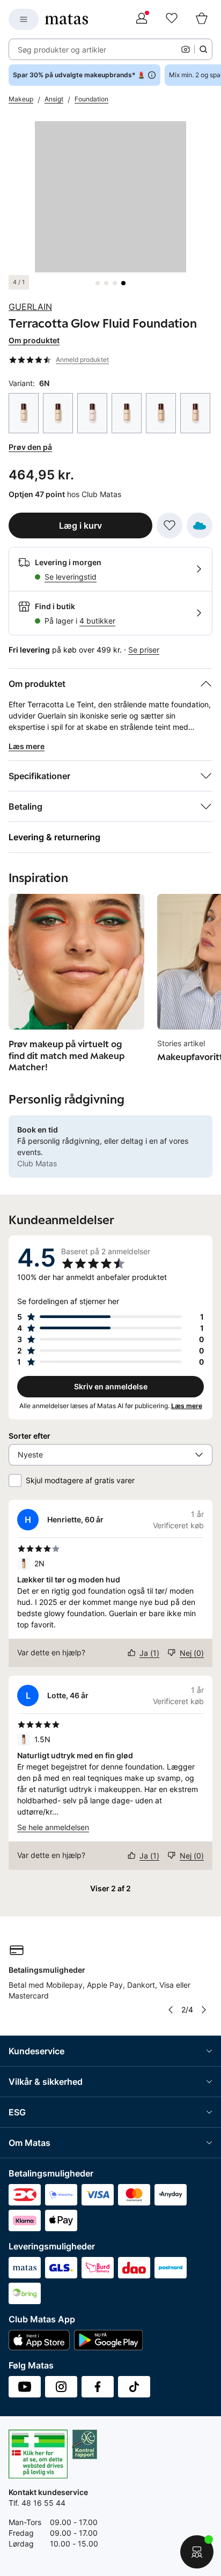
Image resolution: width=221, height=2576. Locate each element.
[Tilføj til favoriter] (169, 525)
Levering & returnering (54, 837)
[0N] (127, 413)
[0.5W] (58, 413)
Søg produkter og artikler (62, 49)
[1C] (195, 413)
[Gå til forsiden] (66, 19)
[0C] (92, 413)
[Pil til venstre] (170, 2009)
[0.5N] (24, 413)
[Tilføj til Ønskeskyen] (199, 525)
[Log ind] (141, 19)
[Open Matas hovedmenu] (24, 19)
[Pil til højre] (203, 2009)
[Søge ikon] (203, 49)
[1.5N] (161, 413)
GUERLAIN (30, 306)
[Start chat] (196, 2551)
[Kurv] (201, 19)
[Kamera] (185, 49)
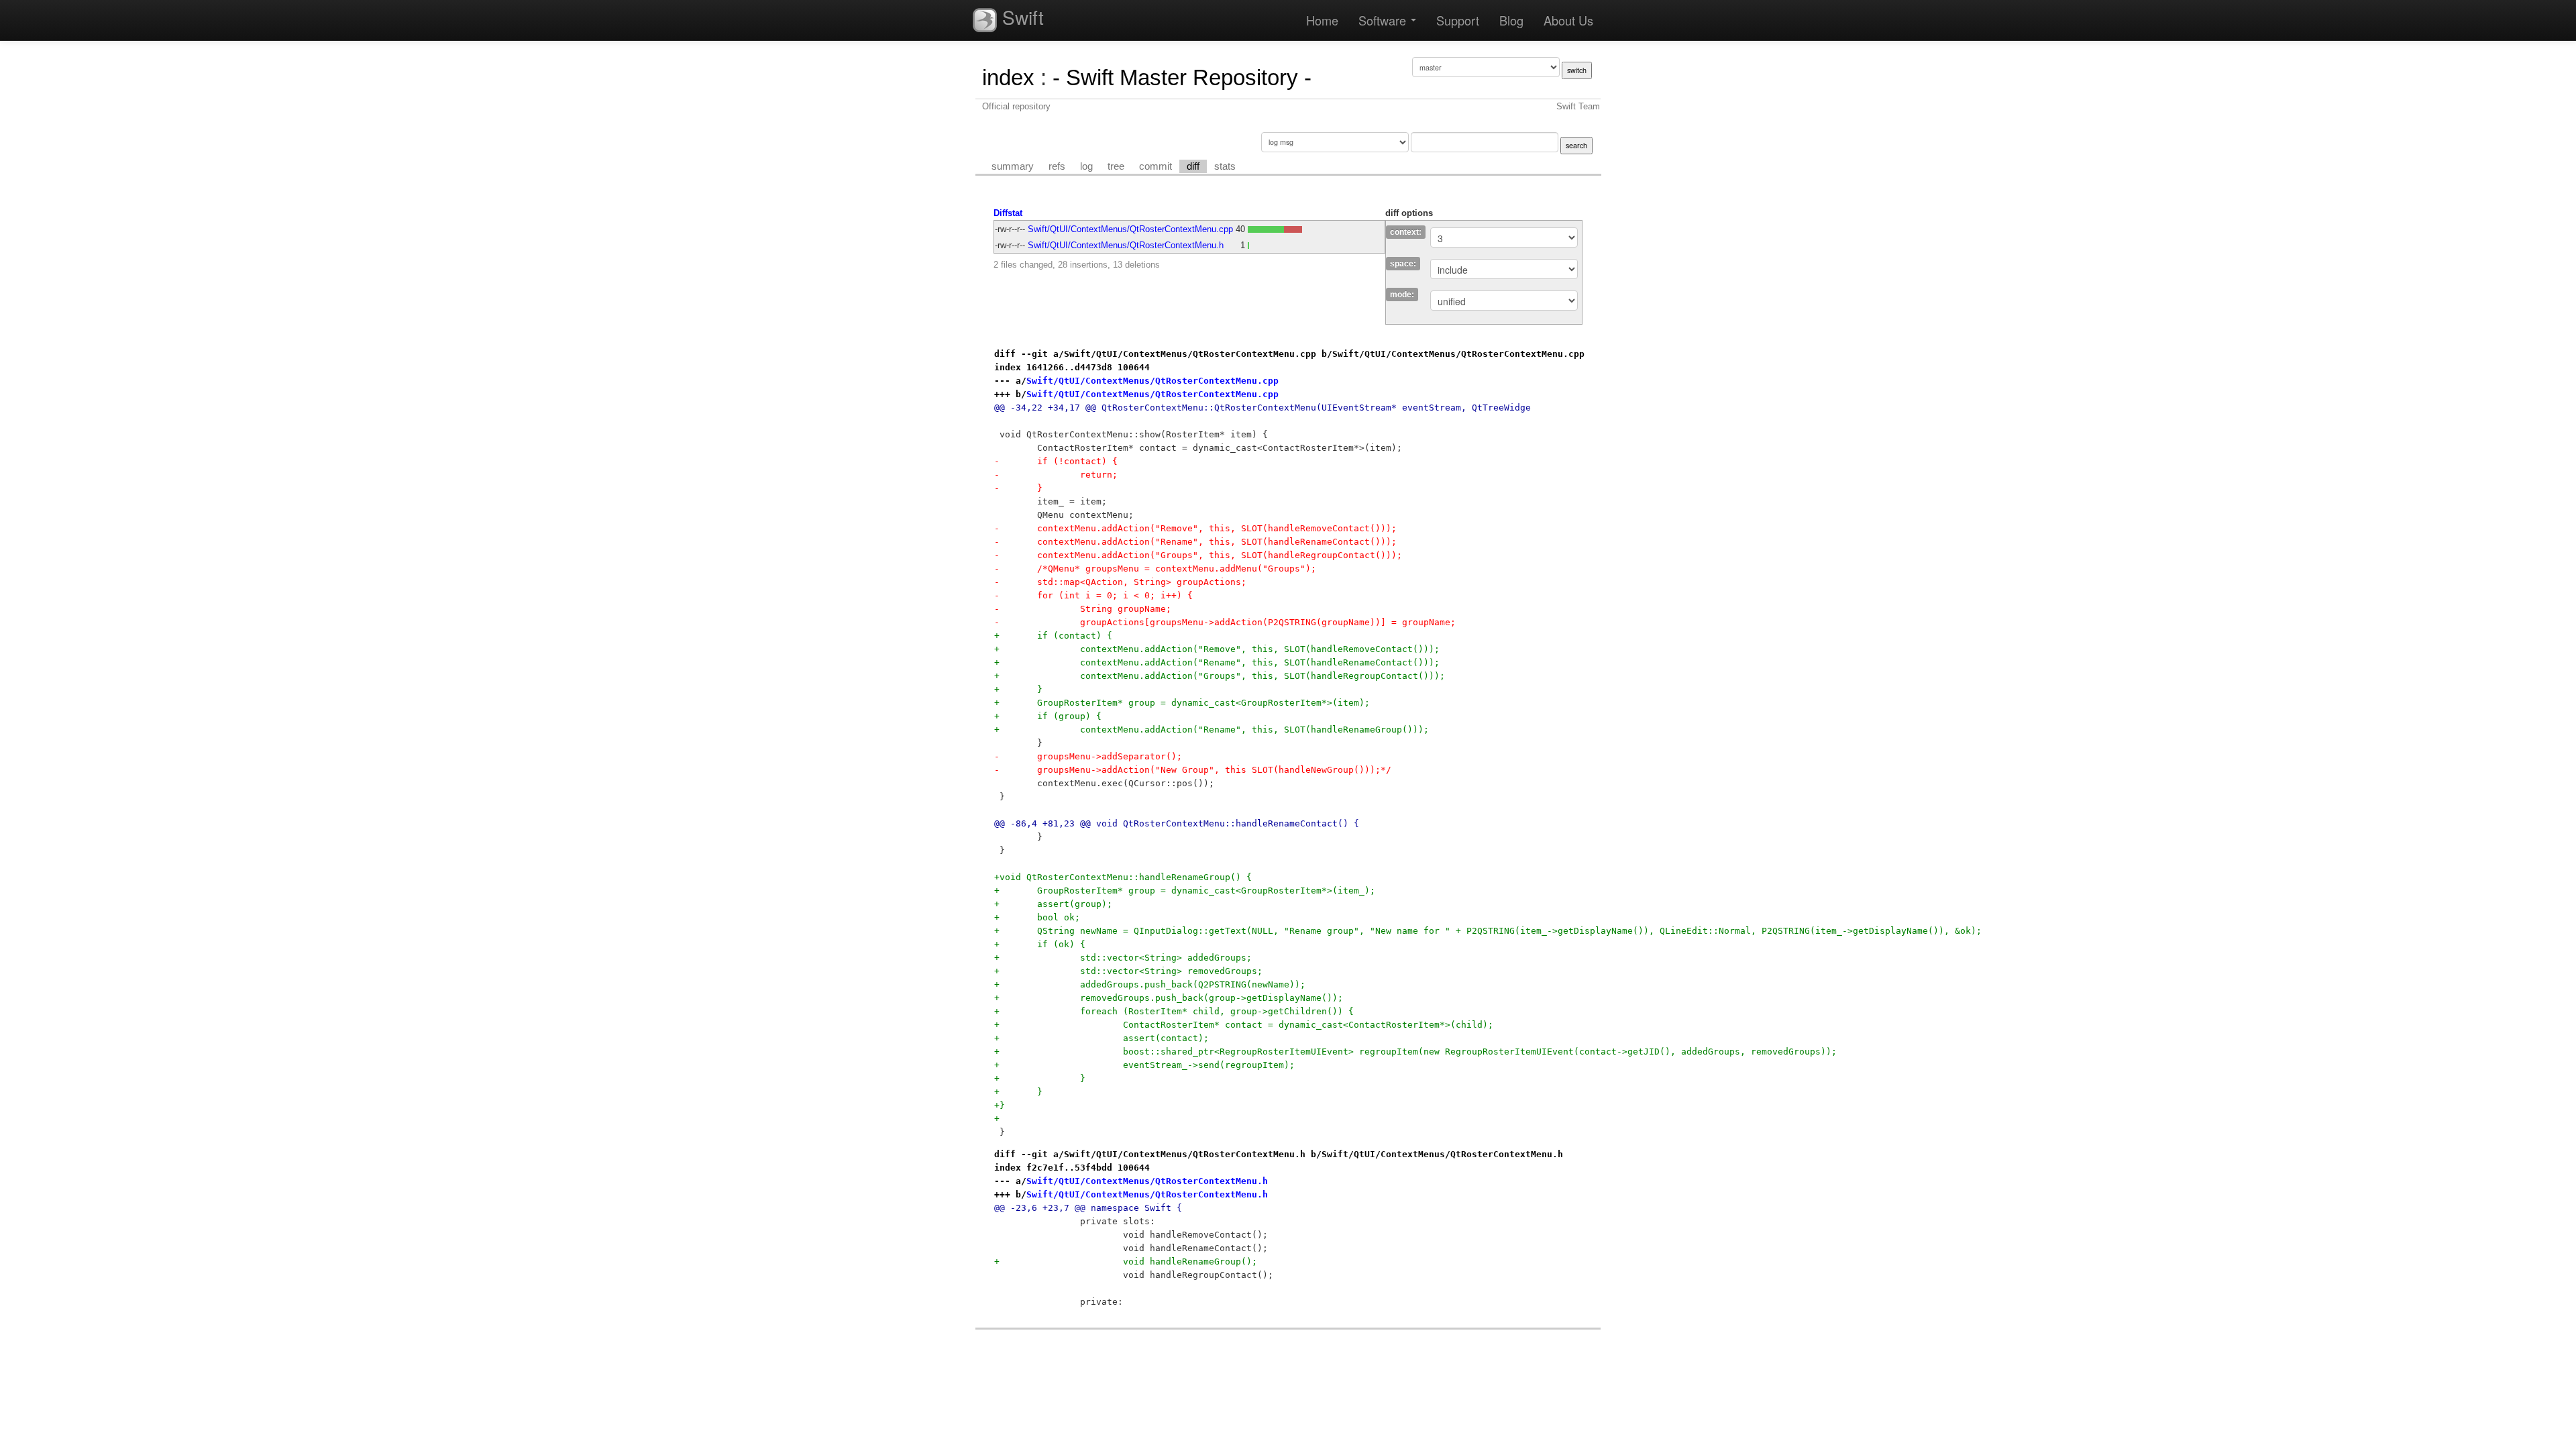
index (1008, 77)
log (1086, 166)
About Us (1568, 20)
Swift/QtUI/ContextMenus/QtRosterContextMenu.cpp (1130, 229)
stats (1225, 166)
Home (1322, 20)
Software (1383, 20)
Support (1457, 20)
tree (1116, 166)
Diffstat (1008, 213)
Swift (1020, 16)
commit (1155, 166)
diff (1193, 166)
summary (1012, 166)
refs (1057, 166)
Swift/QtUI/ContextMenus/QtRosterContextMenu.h (1126, 245)
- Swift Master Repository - (1182, 77)
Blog (1511, 20)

---------------

§ REQUIRED WORK
The required result is an exact repetition of the lines from the one containing "summary (1012, 166)" through the last line of the data.

§ EXERCISE SOLUTION
summary (1012, 166)
refs (1057, 166)
Swift/QtUI/ContextMenus/QtRosterContextMenu.h (1126, 245)
- Swift Master Repository - (1182, 77)
Blog (1511, 20)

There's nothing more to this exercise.